The more we at AMP have explored how to help Australians prepare for, and enjoy, retirement, the more passionate we have become about the idea of keeping older Australians in the workforce. Not slogging it out, but in a way that suits them.
Why? Because they have so much knowledge and experience to offer. And, crucially, because working is good for your wellbeing. The World Happiness Report suggests that employed people evaluate the quality of their lives much more highly on average than their unemployed counterparts.
Similarly, a briefing paper by UK organisation, What Works Centre for Wellbeing, also suggests wellbeing is higher for those who ‘wind-down’ into retirement through bridging jobs.
It’s the wealth of evidence like this that led AMP to encourage its insurance case managers to be creative when helping people with their recovery, because getting people back into their routine, including work, after injury can help them recover faster.
Unfortunately, it’s not always as simple as wanting to work into retirement.
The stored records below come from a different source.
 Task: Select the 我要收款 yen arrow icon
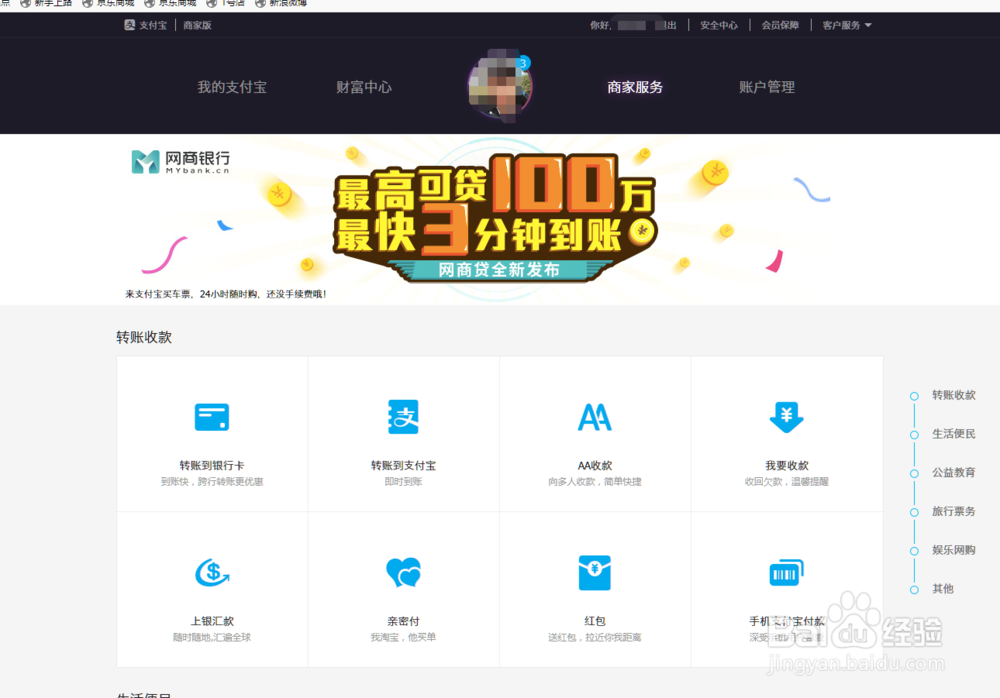tap(786, 418)
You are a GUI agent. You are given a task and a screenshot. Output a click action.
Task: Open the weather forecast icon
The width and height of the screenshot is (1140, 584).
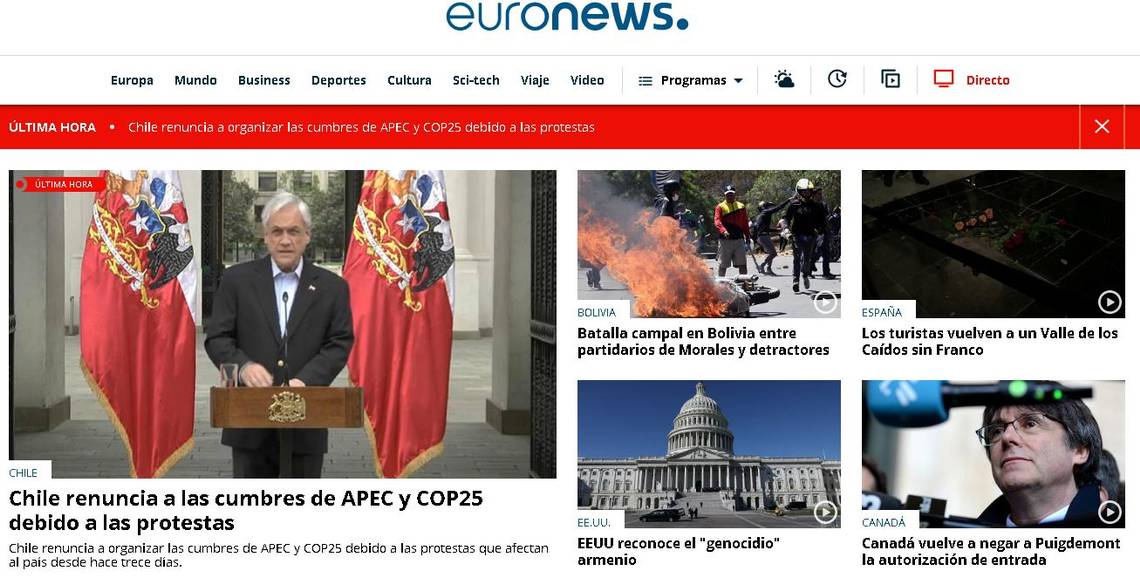point(784,79)
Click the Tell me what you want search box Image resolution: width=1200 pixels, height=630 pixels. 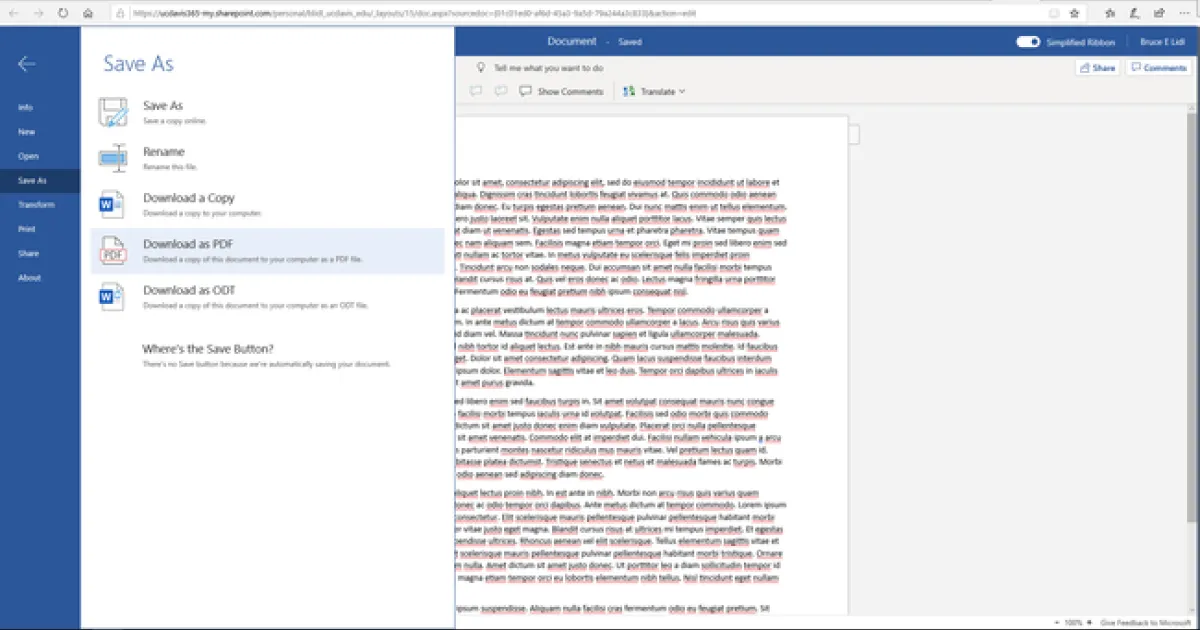[x=548, y=68]
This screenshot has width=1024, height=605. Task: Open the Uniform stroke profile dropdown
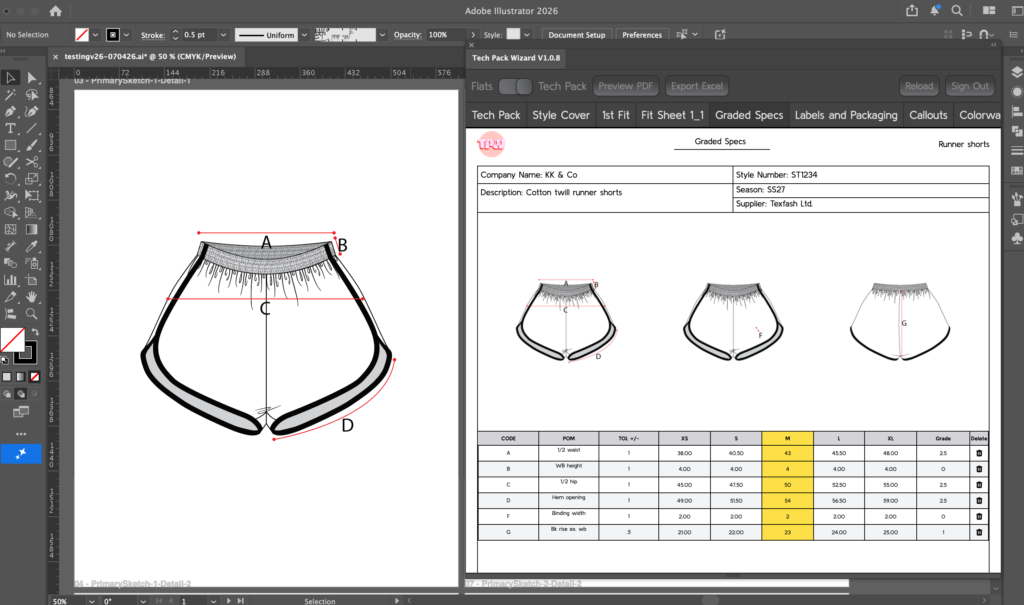[303, 34]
Unfortunately for older Australians, challenges like age discrimination and poor health can be barriers to finding meaningful employment later in life. They can also have a significant impact on how happy someone’s move into retirement is, especially if it means the decision of when to retire is no longer theirs to make.
So, what’s the answer for people approaching retirement age who feel they have more to offer the workforce and are keen to supplement their pension and lifestyle? Like anything in life, good planning and a little creative thinking can help. Work in retirement doesn’t need to be an item on your CV; instead of thinking in terms of professional advancement, it may make sense to look more at the enjoyment, fulfilment and flexibility it can offer.
Rod Finch is AMP's Director Strategic Marketing and Customer Experience.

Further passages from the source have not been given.